● Page text
-- -- --
The PID structure stores 2 status bits, pid_prinactive and pid_pgorphaned, to flag the PID structure as being free (prinactive) and to mark the process as orphaned or not (pgorphanedno parent process), followed by 6 pad bits (unused bits) and 24 bits to store the slot number of the /proc table entry for the process, pid_prslot. The PID is the actual process ID. The PID structure links to other PID structures in the kernel through pid_link, which maintains a hashed list of active PIDs in the kernel, and pid_pglink, which links back to the process structure.

Several condition variables are maintained in the proc structure. Condition variables in the Solaris environment implement sleep and wakeup. One such condition variable is p_holdlwps, a special condition variable for holding process LWPs. In a fork(), the LWPs must be suspended at some point so that their kernel stacks can be cloned for the new process. p_lwpexit is a condition variable used when a process's LWP is exiting so that the required process-level cleanup can be done and utilization fields updated.

The kernel maintains time totals that reflect the amount of user time and system time the process accumulated, as well as summations for all the child processes' system time and user time. The child information is summed when a child process exits. The p_utime and p_stime fields maintain the process's user and system time, respectively; the p_cutime and p_cstime fields maintain the child process's user and system time.

/* * Per-process lwp and kernel thread stuff */ id_t    p_lwpid;                /* most recently allocated lwpid */ int     p_lwpcnt;               /* number of lwps in this process */ int     p_lwprcnt;              /* number of not stopped lwps */ int     p_lwpdaemon;            /* number of TP_DAEMON lwps */ int     p_lwpwait;              /* number of lwps in lwp_wait() */ int     p_lwpdwait;             /* number of daemons in lwp_wait() */ int     p_zombcnt;              /* number of zombie lwps */ kthread_t *p_tlist;             /* circular list of threads */ lwpdir_t *p_lwpdir;             /* thread (lwp) directory */ lwpdir_t *p_lwpfree;            /* p_lwpdir free list */ lwpdir_t **p_tidhash;           /* tid (lwpid) lookup hash table */ uint_t  p_lwpdir_sz;            /* number of p_lwpdir[] entries */ uint_t  p_tidhash_sz;           /* number of p_tidhash[] entries */ uint64_t p_lgrpset;             /* unprotected hint of set of lgrps */                                         /* on which process has threads */ . . .                                                       See usr/src/uts/common/sys/proc.h 


The process maintains several bits of information on LWPs and kernel threads, including a total of all LWPs linked to the process (p_lwpcnt) and all LWPs created (p_lwptotal). Counters are maintained for the number of blocked LWPs (p_lwpblocked), runnable LWPs (p_lwprcnt), and zombie LWPs (p_zombcnt). A pointer rooted in the proc structure references a linked list of kernel threads (p_tlist) and a linked list of zombie threads (p_zomblist). A zombie process is a process that has exited but whose parent process did not issue a wait call to retrieve the exit status. Zombie processes appear as defunct in ps(1) output.
-- -- --
● Stated task
Continue the passage on the Solaris proc structure from its last sentence. The listing that follows is drawn from a separate source and has no connection to the passage on the Solaris proc structure.

● Material
-- -- --
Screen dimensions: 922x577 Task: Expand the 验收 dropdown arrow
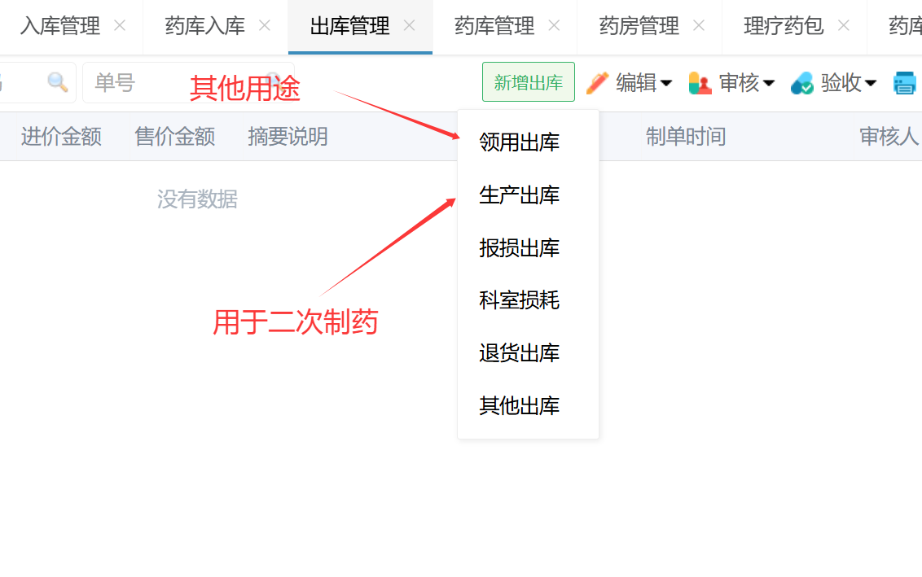[871, 83]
-- -- --
● Task answer
The remaining members of the process structure can be grouped into several categories. Per-process signal handling support involves linking to signal queue structures, supporting the signal mask and signal posting structures. The Solaris signal model has undergone significant work to support the multithreaded architecture and is discussed beginning on page 135. Support for the /proc file system requires the inclusion of various pointers and data types in the proc structure. Also, the Solaris kernel includes a facility called Doors, which provides a fast cross-process call interface for procedure calling.

Process-level resource usage and microstate accounting information are maintained within the process structure, as well as for each LWP. We discuss the details in Section 2.10.3.

Process profiling is supported by the inclusion of a prof structure (p_prof) and is enabled when the program is compiled (that is, before it becomes a "process"). During the execution of the process, process profiling gathers statistical data that tells the programmer which routines the process was spending time executing in and how much time was spent in each function relative to the total execution time of the process.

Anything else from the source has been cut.